Speaker
Description
Forecasting solar flares is essential for mitigating space weather risks that threaten technological infrastructures. This research investigated the most relevant attributes for predicting solar flares by comparing the predictive performance of models based on two different predictive philosophies: an "Effect-to-Effect" approach based on X-ray inertia, and a "Cause-to-Effect" approach focused on magnetic topology of active regions. Additionally, an arbiter Meta Model was proposed to integrate both datasets. To address the high dimensionality and class imbalance characteristic of astrophysical data, an hierarchical cascade architecture named Solarfall was developed. This architecture employs four sequential XGBoost-based specialist classifiers to separate a solar flare signal from systemic noise.

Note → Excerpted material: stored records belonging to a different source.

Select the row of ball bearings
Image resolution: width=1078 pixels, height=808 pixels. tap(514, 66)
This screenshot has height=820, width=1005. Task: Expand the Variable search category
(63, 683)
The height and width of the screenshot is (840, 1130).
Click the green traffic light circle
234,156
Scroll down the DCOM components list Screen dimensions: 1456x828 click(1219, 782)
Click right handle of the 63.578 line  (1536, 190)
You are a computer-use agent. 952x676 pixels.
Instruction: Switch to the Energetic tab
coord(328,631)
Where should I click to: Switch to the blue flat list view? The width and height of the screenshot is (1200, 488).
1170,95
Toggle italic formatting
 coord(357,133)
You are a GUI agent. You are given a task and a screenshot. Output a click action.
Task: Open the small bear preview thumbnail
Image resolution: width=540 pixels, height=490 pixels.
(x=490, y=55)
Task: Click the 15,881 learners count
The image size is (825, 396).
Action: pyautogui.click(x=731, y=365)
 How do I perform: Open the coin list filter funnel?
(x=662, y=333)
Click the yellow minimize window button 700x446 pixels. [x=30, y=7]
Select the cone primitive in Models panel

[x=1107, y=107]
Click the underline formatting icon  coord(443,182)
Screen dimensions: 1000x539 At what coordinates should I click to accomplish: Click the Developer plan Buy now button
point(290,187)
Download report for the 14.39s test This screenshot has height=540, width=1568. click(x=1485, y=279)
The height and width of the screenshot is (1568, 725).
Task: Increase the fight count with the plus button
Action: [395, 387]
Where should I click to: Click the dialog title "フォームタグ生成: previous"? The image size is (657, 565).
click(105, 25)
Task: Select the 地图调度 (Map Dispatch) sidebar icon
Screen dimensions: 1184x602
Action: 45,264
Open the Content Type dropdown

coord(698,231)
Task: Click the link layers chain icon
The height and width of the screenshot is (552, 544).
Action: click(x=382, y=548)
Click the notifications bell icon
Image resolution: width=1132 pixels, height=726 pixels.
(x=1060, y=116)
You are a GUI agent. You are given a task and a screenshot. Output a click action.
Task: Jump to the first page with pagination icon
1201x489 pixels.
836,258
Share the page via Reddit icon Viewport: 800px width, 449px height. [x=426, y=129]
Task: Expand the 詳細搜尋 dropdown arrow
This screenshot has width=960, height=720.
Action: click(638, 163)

Specifically, Solarfall divides the detection problem into four specialized stages. The initial stages prioritize maximizing recall by separating potential alerts from solar calm and filtering out low-impact noise. Subsequent stages act as mechanisms, progressively isolating medium flares from severe threats, and ultimately distinguishing Class X events from Class M storms. To prevent the propagation of cascading errors and overcome exposure bias, the intermediate and final classifiers underwent conditioned training. They were trained on the residual distribution—containing both true signals and false positives—that survived previous cuts, allowing the algorithm to learn the mathematical signatures of predecessor errors and protect the final decision's rigor.
The study used data spanning from 2010 to 2024, employing a chronological split to test the models on Solar Cycle 25. Results indicated that the multi-stage cascade has potential to reduce noise, filtering the initial 158,906 samples down to 26,428 (17%) at the third stage and to 4,440 (3%) at the fourth and last stage, marking a 97% reduction. However, the X-ray approach proved inadequate for forecasting extreme Class X events, yielding a negligible recall of 0.03 at the final stage (capturing 3% of extreme flares). Furthermore, evaluating the integration of x-ray flux and magnetic topology over the test set refuted the hypothesis of a superior combined model. The unification triggered an effect where X-ray flux acted as a confounding variable that degraded the system's accuracy and corrupted predictions.
Conversely, the architecture relying on magnetograms achieving a robust Precision-Recall Area Under the Curve of 0.462 and a precision of 0.48 for events Classes M and X. The research concludes that physical preconditions of an active region like current density and magnetic free energy, constitute the most relevant indicators for solar flare forecasting, outperforming generalized macroscopic approaches.